Classification and regression tree for characterising smoking patterns among adults: evidence from global adult tobacco survey, Bangladesh
More details
Hide details
Jahangirnagar University, Savar, Dept. of Statistics, Bangladesh
Publication date: 2018-03-01
Tob. Induc. Dis. 2018;16(Suppl 1):A296
Download abstract book (PDF)

Tobacco consumption is a preventable public health problem. Many tobacco related studies have employed logistic regression in their analysis and they mostly analyzed categorical variables with dichotomous outcomes. In comparison to logistic regressions, classification and regression tree (CART), a data mining technique have not been widely applied for tobacco related research though this technique has enormous benefits over other methods. Therefore, this study examines the smoking patterns among adults by CART method and to compare findings with other traditional techniques.

Dataset covered a nationally representative sample of 9,629 respondents extracted from Global Adult Tobacco Survey, Bangladesh and used CART techniques for its suitability than others such as, binary logistic regression, multinomial logistic regression, chi-squared automatic interaction detector, quick unbiased statistical test.

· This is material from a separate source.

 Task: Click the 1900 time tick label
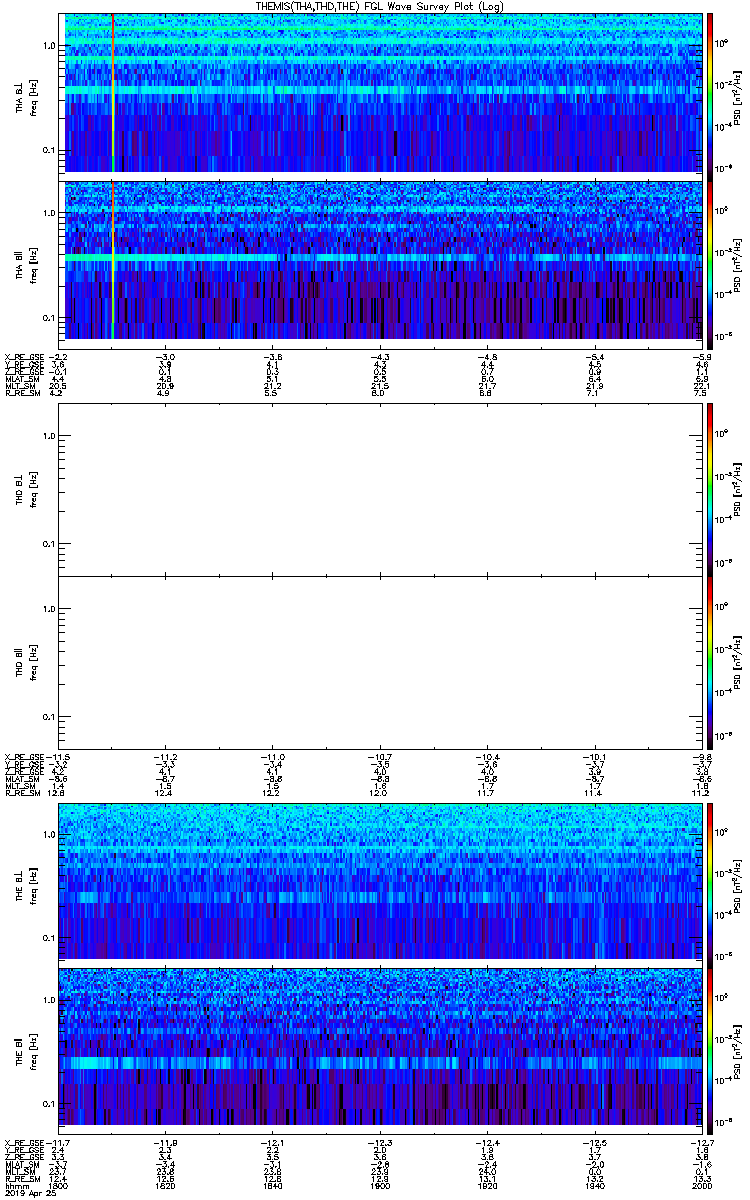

CART was used to characterize the cigarette smoking behaviour among adults aged 15 years and above in Bangladesh. The algorithm builds a tree model to classify "average number of cigarettes smoked per day" using some attributes as predictors. CART was found easy to understand compared to other data mining techniques. Logistic regression model requires the parametric assumption (PA) of the dependent variable. However, this PA often restricts when data "A mixture of categorical and continuous variables". Therefore, CART is appropriate because: (i) Purely non-parametric and is independent of distribution assumptions (ii) Can handle both continuous and categorical data (iii) Can use skewed or multi-modal data without requiring the independent variables to be normally distributed (iv) Can handle missing data (v) Relatively automatic 'machine learning (vi) Less input is needed for analysis and (vii) Visualization character and its results are simple to interpret even for non-statisticians.

Among the different techniques so far used in characterizing smoking patterns among adults, CART is the best in terms of all aspects and suggested for future research.